[Pixel coordinate grounding data]
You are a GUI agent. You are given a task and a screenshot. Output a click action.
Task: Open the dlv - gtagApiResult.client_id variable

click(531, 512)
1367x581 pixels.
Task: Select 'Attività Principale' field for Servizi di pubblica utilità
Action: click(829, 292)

— ASSIGNMENT —
Give a word-for-word copy of the records.

— RESPONSE —
You are a GUI agent. You are given a task and a screenshot. Output a click action.
Task: Open the dlv - gtagApiResult.client_id variable

click(531, 512)
1367x581 pixels.
Task: Select 'Attività Principale' field for Servizi di pubblica utilità
Action: click(829, 292)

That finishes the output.